## Task to carry out
This task calls for the complete listing below, reproduced exactly.

## Task input

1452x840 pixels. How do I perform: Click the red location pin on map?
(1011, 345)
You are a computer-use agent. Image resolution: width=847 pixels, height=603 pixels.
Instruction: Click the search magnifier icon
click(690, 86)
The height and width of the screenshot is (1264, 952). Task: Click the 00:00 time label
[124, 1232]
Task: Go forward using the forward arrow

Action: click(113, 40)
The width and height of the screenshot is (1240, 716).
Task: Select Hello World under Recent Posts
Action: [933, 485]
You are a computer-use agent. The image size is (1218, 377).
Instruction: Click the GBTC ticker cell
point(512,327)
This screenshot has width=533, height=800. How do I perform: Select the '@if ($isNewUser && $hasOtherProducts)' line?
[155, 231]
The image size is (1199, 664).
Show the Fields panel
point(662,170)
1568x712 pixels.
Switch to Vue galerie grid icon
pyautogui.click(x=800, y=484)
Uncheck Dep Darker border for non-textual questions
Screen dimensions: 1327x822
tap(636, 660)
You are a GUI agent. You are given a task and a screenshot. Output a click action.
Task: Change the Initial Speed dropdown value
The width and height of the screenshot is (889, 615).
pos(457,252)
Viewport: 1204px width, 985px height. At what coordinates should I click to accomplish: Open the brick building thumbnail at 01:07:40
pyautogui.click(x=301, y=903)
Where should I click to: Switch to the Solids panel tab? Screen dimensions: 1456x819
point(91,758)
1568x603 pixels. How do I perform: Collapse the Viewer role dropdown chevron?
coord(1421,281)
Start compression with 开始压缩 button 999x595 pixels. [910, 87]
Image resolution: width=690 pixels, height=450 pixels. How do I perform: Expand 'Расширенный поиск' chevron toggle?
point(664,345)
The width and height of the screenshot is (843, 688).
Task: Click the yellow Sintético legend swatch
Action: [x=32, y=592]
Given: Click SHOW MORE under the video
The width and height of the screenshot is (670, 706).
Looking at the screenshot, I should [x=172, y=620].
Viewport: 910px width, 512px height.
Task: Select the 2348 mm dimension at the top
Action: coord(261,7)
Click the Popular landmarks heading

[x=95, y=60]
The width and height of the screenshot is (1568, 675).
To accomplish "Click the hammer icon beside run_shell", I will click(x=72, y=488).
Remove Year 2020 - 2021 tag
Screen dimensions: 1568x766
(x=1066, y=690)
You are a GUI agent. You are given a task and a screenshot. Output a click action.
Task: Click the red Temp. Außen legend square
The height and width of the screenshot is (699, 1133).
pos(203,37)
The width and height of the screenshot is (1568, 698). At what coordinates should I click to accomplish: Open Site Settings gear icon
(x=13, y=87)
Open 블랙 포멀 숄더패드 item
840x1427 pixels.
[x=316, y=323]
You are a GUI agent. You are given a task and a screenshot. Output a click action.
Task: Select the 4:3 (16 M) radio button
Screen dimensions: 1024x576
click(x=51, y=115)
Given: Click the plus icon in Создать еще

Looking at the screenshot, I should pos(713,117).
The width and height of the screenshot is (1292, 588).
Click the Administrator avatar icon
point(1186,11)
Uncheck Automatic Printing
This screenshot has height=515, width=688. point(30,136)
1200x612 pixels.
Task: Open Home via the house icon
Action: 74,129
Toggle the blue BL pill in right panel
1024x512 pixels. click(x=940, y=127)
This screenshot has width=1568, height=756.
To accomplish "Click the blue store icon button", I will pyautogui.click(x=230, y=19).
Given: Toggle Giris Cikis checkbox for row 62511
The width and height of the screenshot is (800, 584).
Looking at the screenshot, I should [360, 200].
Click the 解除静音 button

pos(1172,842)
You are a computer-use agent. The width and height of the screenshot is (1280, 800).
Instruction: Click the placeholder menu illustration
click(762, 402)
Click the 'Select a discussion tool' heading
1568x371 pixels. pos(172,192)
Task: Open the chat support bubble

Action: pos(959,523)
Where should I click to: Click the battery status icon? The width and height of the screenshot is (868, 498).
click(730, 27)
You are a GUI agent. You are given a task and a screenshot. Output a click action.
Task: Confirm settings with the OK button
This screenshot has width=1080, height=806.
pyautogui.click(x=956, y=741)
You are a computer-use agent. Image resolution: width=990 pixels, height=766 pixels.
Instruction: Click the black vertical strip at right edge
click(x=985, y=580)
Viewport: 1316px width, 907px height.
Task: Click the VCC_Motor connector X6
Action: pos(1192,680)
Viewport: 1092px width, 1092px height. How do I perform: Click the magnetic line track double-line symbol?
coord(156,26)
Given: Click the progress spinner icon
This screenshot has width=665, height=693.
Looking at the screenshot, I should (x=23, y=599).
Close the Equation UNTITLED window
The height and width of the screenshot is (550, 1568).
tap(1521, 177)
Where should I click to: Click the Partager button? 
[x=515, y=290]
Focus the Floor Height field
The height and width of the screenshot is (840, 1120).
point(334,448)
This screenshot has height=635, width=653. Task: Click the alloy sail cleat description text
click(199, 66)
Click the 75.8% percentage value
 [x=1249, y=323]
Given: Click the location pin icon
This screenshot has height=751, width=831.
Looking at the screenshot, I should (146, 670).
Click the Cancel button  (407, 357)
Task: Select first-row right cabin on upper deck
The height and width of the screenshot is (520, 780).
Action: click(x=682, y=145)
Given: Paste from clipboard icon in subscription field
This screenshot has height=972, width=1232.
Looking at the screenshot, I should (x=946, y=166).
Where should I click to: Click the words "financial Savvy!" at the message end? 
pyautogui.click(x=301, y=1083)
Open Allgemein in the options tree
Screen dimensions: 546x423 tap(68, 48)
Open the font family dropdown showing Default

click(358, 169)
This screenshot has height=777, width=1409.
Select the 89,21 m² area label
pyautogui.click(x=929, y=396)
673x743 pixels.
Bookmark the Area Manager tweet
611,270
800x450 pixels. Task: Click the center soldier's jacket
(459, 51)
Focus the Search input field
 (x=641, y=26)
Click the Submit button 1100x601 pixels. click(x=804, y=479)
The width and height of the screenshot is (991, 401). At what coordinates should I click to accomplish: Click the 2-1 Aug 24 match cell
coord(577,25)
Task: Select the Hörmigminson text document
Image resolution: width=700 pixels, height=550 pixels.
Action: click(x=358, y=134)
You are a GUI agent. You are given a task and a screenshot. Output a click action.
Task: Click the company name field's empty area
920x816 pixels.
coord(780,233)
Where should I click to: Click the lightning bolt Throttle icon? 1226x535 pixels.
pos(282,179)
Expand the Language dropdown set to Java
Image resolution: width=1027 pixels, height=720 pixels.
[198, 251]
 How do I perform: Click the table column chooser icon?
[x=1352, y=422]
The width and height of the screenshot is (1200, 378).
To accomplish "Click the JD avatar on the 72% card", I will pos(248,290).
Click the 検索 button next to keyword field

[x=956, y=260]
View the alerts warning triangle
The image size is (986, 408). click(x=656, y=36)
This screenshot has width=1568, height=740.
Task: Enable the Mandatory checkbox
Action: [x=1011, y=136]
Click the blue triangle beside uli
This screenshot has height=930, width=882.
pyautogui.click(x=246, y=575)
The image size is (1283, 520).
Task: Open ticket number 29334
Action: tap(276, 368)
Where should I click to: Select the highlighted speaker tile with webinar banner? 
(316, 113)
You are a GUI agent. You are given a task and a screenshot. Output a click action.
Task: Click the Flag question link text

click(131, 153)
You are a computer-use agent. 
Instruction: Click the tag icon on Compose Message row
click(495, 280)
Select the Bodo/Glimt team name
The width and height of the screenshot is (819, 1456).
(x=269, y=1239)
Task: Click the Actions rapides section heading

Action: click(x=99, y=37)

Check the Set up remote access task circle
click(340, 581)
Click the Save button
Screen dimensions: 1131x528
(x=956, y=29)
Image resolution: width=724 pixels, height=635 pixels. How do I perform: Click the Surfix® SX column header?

## Worked solution
1452x840 pixels. How do I perform: Click the red location pin on map?
(1011, 345)
You are a computer-use agent. Image resolution: width=847 pixels, height=603 pixels.
Instruction: Click the search magnifier icon
click(690, 86)
The height and width of the screenshot is (1264, 952). Task: Click the 00:00 time label
[124, 1232]
Task: Go forward using the forward arrow

Action: click(113, 40)
The width and height of the screenshot is (1240, 716).
Task: Select Hello World under Recent Posts
Action: [933, 485]
You are a computer-use agent. The image size is (1218, 377).
Instruction: Click the GBTC ticker cell
point(512,327)
This screenshot has width=533, height=800. How do I perform: Select the '@if ($isNewUser && $hasOtherProducts)' line?
[155, 231]
The image size is (1199, 664).
Show the Fields panel
point(662,170)
1568x712 pixels.
Switch to Vue galerie grid icon
pyautogui.click(x=800, y=484)
Uncheck Dep Darker border for non-textual questions
Screen dimensions: 1327x822
tap(636, 660)
You are a GUI agent. You are given a task and a screenshot. Output a click action.
Task: Change the Initial Speed dropdown value
The width and height of the screenshot is (889, 615).
pos(457,252)
Viewport: 1204px width, 985px height. At what coordinates should I click to accomplish: Open the brick building thumbnail at 01:07:40
pyautogui.click(x=301, y=903)
Where should I click to: Switch to the Solids panel tab? Screen dimensions: 1456x819
point(91,758)
1568x603 pixels. How do I perform: Collapse the Viewer role dropdown chevron?
coord(1421,281)
Start compression with 开始压缩 button 999x595 pixels. [910, 87]
Image resolution: width=690 pixels, height=450 pixels. How do I perform: Expand 'Расширенный поиск' chevron toggle?
point(664,345)
The width and height of the screenshot is (843, 688).
Task: Click the yellow Sintético legend swatch
Action: [x=32, y=592]
Given: Click SHOW MORE under the video
The width and height of the screenshot is (670, 706).
Looking at the screenshot, I should [x=172, y=620].
Viewport: 910px width, 512px height.
Task: Select the 2348 mm dimension at the top
Action: coord(261,7)
Click the Popular landmarks heading

[x=95, y=60]
The width and height of the screenshot is (1568, 675).
To accomplish "Click the hammer icon beside run_shell", I will click(x=72, y=488).
Remove Year 2020 - 2021 tag
Screen dimensions: 1568x766
(x=1066, y=690)
You are a GUI agent. You are given a task and a screenshot. Output a click action.
Task: Click the red Temp. Außen legend square
The height and width of the screenshot is (699, 1133).
pos(203,37)
The width and height of the screenshot is (1568, 698). At what coordinates should I click to accomplish: Open Site Settings gear icon
(x=13, y=87)
Open 블랙 포멀 숄더패드 item
840x1427 pixels.
[x=316, y=323]
You are a GUI agent. You are given a task and a screenshot. Output a click action.
Task: Select the 4:3 (16 M) radio button
Screen dimensions: 1024x576
click(x=51, y=115)
Given: Click the plus icon in Создать еще

Looking at the screenshot, I should pos(713,117).
The width and height of the screenshot is (1292, 588).
Click the Administrator avatar icon
point(1186,11)
Uncheck Automatic Printing
This screenshot has height=515, width=688. point(30,136)
1200x612 pixels.
Task: Open Home via the house icon
Action: 74,129
Toggle the blue BL pill in right panel
1024x512 pixels. click(x=940, y=127)
This screenshot has width=1568, height=756.
To accomplish "Click the blue store icon button", I will pyautogui.click(x=230, y=19).
Given: Toggle Giris Cikis checkbox for row 62511
The width and height of the screenshot is (800, 584).
Looking at the screenshot, I should [360, 200].
Click the 解除静音 button

pos(1172,842)
You are a computer-use agent. The width and height of the screenshot is (1280, 800).
Instruction: Click the placeholder menu illustration
click(762, 402)
Click the 'Select a discussion tool' heading
1568x371 pixels. pos(172,192)
Task: Open the chat support bubble

Action: pos(959,523)
Where should I click to: Click the battery status icon? The width and height of the screenshot is (868, 498).
click(730, 27)
You are a GUI agent. You are given a task and a screenshot. Output a click action.
Task: Confirm settings with the OK button
This screenshot has width=1080, height=806.
pyautogui.click(x=956, y=741)
You are a computer-use agent. Image resolution: width=990 pixels, height=766 pixels.
Instruction: Click the black vertical strip at right edge
click(x=985, y=580)
Viewport: 1316px width, 907px height.
Task: Click the VCC_Motor connector X6
Action: pos(1192,680)
Viewport: 1092px width, 1092px height. How do I perform: Click the magnetic line track double-line symbol?
coord(156,26)
Given: Click the progress spinner icon
This screenshot has width=665, height=693.
Looking at the screenshot, I should (x=23, y=599).
Close the Equation UNTITLED window
The height and width of the screenshot is (550, 1568).
tap(1521, 177)
Where should I click to: Click the Partager button? 
[x=515, y=290]
Focus the Floor Height field
The height and width of the screenshot is (840, 1120).
point(334,448)
This screenshot has height=635, width=653. Task: Click the alloy sail cleat description text
click(199, 66)
Click the 75.8% percentage value
 [x=1249, y=323]
Given: Click the location pin icon
This screenshot has height=751, width=831.
Looking at the screenshot, I should (146, 670).
Click the Cancel button  (407, 357)
Task: Select first-row right cabin on upper deck
The height and width of the screenshot is (520, 780).
Action: click(x=682, y=145)
Given: Paste from clipboard icon in subscription field
This screenshot has height=972, width=1232.
Looking at the screenshot, I should (x=946, y=166).
Where should I click to: Click the words "financial Savvy!" at the message end? 
pyautogui.click(x=301, y=1083)
Open Allgemein in the options tree
Screen dimensions: 546x423 tap(68, 48)
Open the font family dropdown showing Default

click(358, 169)
This screenshot has height=777, width=1409.
Select the 89,21 m² area label
pyautogui.click(x=929, y=396)
673x743 pixels.
Bookmark the Area Manager tweet
611,270
800x450 pixels. Task: Click the center soldier's jacket
(459, 51)
Focus the Search input field
 (x=641, y=26)
Click the Submit button 1100x601 pixels. click(x=804, y=479)
The width and height of the screenshot is (991, 401). At what coordinates should I click to accomplish: Click the 2-1 Aug 24 match cell
coord(577,25)
Task: Select the Hörmigminson text document
Image resolution: width=700 pixels, height=550 pixels.
Action: click(x=358, y=134)
You are a GUI agent. You are given a task and a screenshot. Output a click action.
Task: Click the company name field's empty area
920x816 pixels.
coord(780,233)
Where should I click to: Click the lightning bolt Throttle icon? 1226x535 pixels.
pos(282,179)
Expand the Language dropdown set to Java
Image resolution: width=1027 pixels, height=720 pixels.
[198, 251]
 How do I perform: Click the table column chooser icon?
[x=1352, y=422]
The width and height of the screenshot is (1200, 378).
To accomplish "Click the JD avatar on the 72% card", I will pos(248,290).
Click the 検索 button next to keyword field

[x=956, y=260]
View the alerts warning triangle
The image size is (986, 408). click(x=656, y=36)
This screenshot has width=1568, height=740.
Task: Enable the Mandatory checkbox
Action: [x=1011, y=136]
Click the blue triangle beside uli
This screenshot has height=930, width=882.
pyautogui.click(x=246, y=575)
The image size is (1283, 520).
Task: Open ticket number 29334
Action: tap(276, 368)
Where should I click to: Select the highlighted speaker tile with webinar banner? 
(316, 113)
You are a GUI agent. You are given a task and a screenshot. Output a click action.
Task: Click the Flag question link text

click(131, 153)
You are a computer-use agent. 
Instruction: Click the tag icon on Compose Message row
click(495, 280)
Select the Bodo/Glimt team name
The width and height of the screenshot is (819, 1456).
(x=269, y=1239)
Task: Click the Actions rapides section heading

Action: click(x=99, y=37)

Check the Set up remote access task circle
click(340, 581)
Click the Save button
Screen dimensions: 1131x528
(x=956, y=29)
Image resolution: width=724 pixels, height=635 pixels. How do I perform: Click the Surfix® SX column header?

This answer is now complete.